I sat on the floor of his kitchen, eyes wide, directed at him. The vacancy of shock had taken over my system which explained the unusual pout on my normally chipper face. It must have looked strange which was why he said

“I don’t get it, where are the bubbles”.


He tried his best to put on a kind face even though he knew very well that he was the one to pop, every, single, one of them. The image of those pearly whites burned to the back of my lids.

That crocodile smile.


I tried not to blame him, thats how things transpire, they eventually expire. In the best and worst way we had drained each other dry and while he confidently bottled himself up, re-packed, ready to be bought and sold, I was left fizzled and flat.

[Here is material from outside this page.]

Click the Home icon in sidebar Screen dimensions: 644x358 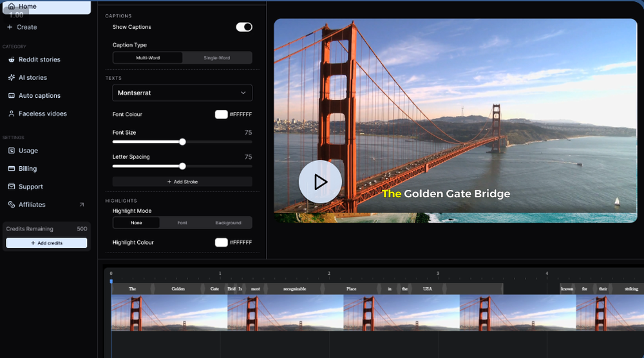click(12, 6)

But those words never left, they stuck to me like bubblegum on the bottom of my shoe. Even months later when I was sitting under a tree at a Canada Day celebration I could still hear them, see the residue that muck had made and the debris collected along the way. I brushed my fingers through the tall grass, wondering if it would clean me, instead it glued me to my seat. I stared at my family with skeptical eyes. I felt their energy bouncing off of one another, and felt my own not existing. My brain was miles away chasing any remains of those darn bubbles.

“Where are they?”

I asked myself, getting frustrated at their absence. Or maybe, it was what I didn’t want to admit. I was still frustrated with him. I shook my head of such silly thoughts, I had no need for bubbles anymore. No one, aside from me, seemed to care about cotton candy dreams. Best to put that immaturity to rest. I looked through everyone, searching for any tie to that bubbly version of my past self, knowing very well that if I found a single thread, I’d sever it immediately.

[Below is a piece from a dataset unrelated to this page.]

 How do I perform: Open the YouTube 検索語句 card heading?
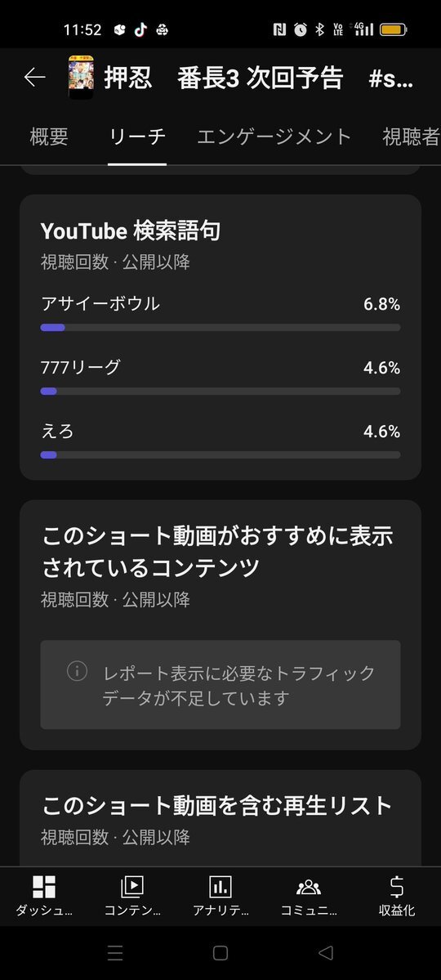click(131, 231)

That was until the first firework went off and I was jarringly brought back to reality. In the heat I let the day escape me. Everything around was dark, save the recoil of that very loud...

*Boom*

The sound startled me almost as much as the following Ooh's and Ahh's. I didn't see the vibrant display in the air, but could see the reflection in my sisters big eyes, all that razzle and all that dazzle.

It made my stomach churn.


I realized my clutch in that long grass had intensified, where I once brushed softly through the superficial layers I now had a full grasp down to the soil. Like a conductor I felt the heat from the wick, through the roots in the ground and fire filled that emptiness inside my gut, the spot normally reserved for sweetness.

I had to get up and leave.

More explosions occurred behind me which worked in my favor as a distraction. No one seemed to notice me storm by. Clearly invisible, I decided to take on the full role of pissed off poltergeist and stomped in as many leftover festival snacks as I could, disrupting plentiful perfect picnics, bursting any bubble I saw.


Like Orpheus I told myself not to look back, not for a moment, and like he did, I almost failed. One particularly razzly and dazzly firework was so bright it lit up the whole sky and I could see it in my peripherals. I felt the smallest crack of a smile slip on the corner of my face. The kind of childish dream one gets in the presence of such a display.


"No" I demanded of myself, allowing my shoulders to shrug and tense up, to shroud myself completely in the cloud I was in. The storm, and me, rolled on.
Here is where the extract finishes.